Auer's "Using Confidence Bounds for Exploitation-Exploration Tradeoffs" also concerns online learning, except that the algorithm encounters situations one at a time, and must decide how to act in each situation in order to accumulate large reward over time. In many problems of this type, the algorithm must strike a balance between taking actions that maximize its immediate reward and taking actions that obtain information it can use to increase future rewards. In past theoretical work on the problems addressed in Auer's paper, algorithms determined the probability of choosing different actions based on estimates of the immediate reward that would be obtained by choosing them. Auer shows that using confidence intervals on these estimates can lead to stronger theoretical performance guarantees for these problems.

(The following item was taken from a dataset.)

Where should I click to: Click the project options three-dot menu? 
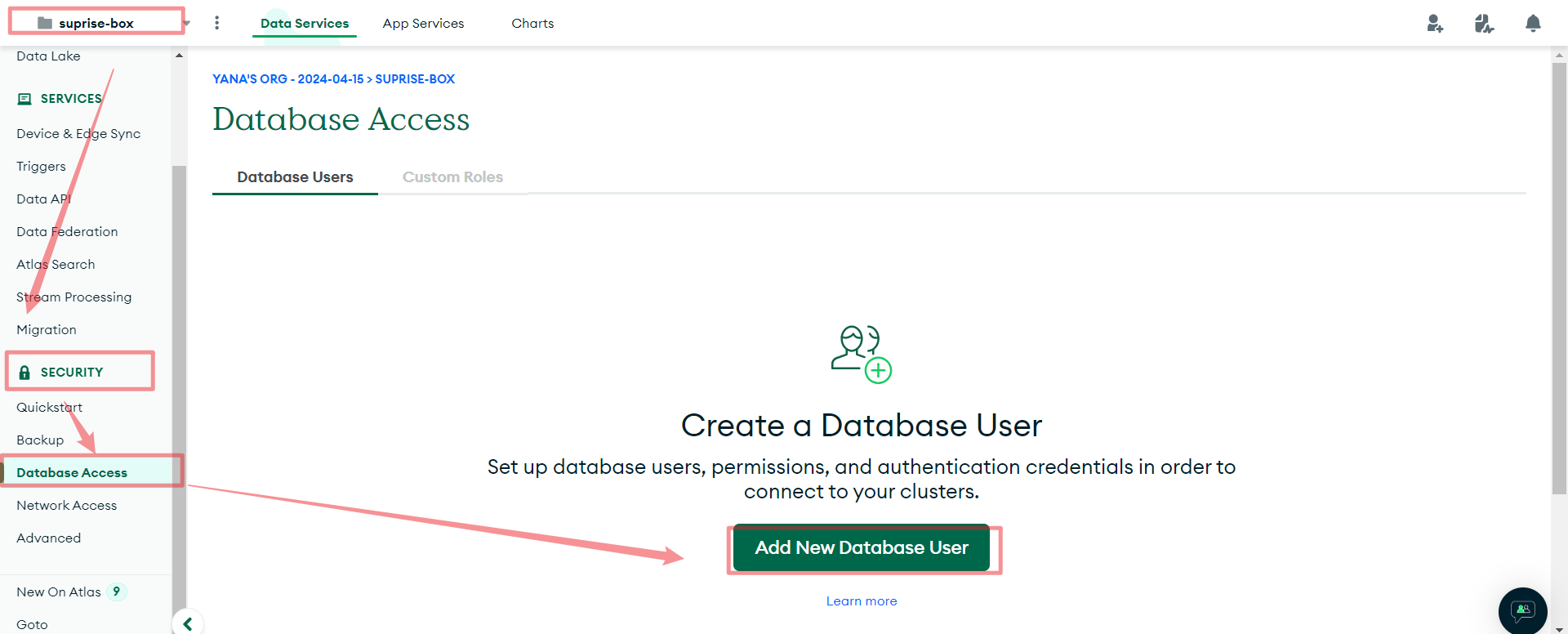click(216, 23)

Kalai and Vempala, in "Efficient Algorithms for Universal Portfolios," provide a polynomial time algorithm for apportioning funds among stocks that implements Cover's UNIVERSAL strategy. Previously known algorithms took exponential time. Cover's strategy applies to a discrete time model in which the algorithm iteratively chooses how much to invest in each of a collection of stocks, and then finds out how their prices change. It has been shown that the UNIVERSAL strategy will accumulate a lot of wealth over a given period if there is a `constant rebalanced portfolio' (determined with benefit of hindsight), that does well over that period. In a constant rebalanced portfolio, the percentage of funds invested in any given stock does not change over time.

Much of the practical success of Support Vector Machines (SVMs) is due to the application of nonlinear kernels. These kernels enable computationally efficient use of large collections of features that are functions of the raw attributes of the objects being classified. In "Limitations on Learning via Embedding in Euclidian Half Spaces," Ben-David, Eiron, and Simon describe a variety of results that can be interpreted as suggesting that using SVMs with nonlinear kernels might not take reasonable advantage of many inductive biases strong enough to be exploited in other ways.

"Rademacher and Gaussian Complexities: Risk Bounds and Structural Results," by Bartlett and Mendelson, concerns issues related to model selection. A recent line of research has identified alternatives to the VC-dimension that are more refined for measuring the effective complexity of a class of models that make use of the training data; these new measures can sometimes provide improved generalization estimates that can be used for model selection. After describing a number of ways in which some of the new measures are related to each other, Bartlett and Mendelson begin by establishing a guarantee on generalization in terms of the Rademacher complexity, for an abstract, decision-theoretic framework. Applying these results to model selection requires computing an appropriate complexity measure; in many applications, it is not obvious how to do this. Bartlett and Mendelson provide tools that enable one to efficiently construct estimates for many applications.

Boosting algorithms, which have been applied profitably in many domains, work by applying a subalgorithm repeatedly to a dataset in which the examples have been reweighted. Boosting increases the weight of examples which are predicted incorrectly by the subalgorithm, but it has been shown that it is useful to avoid concentrating too much weight on any given example (for example, to limit the effect of noise in the data). "On Boosting with Polynomially Bounded Distributions," by Bshouty and Gavinsky, describes a general way in which boosting algorithms can be transformed to avoid concentrating too much weight on any example, while preserving their ability to boost.

I wish the thank the referees for their excellent work, Editor-in-Chief Leslie Kaelbling and Managing Editor David Cohn of JMLR for their guidance and help, and most of all, the authors for contributing their papers.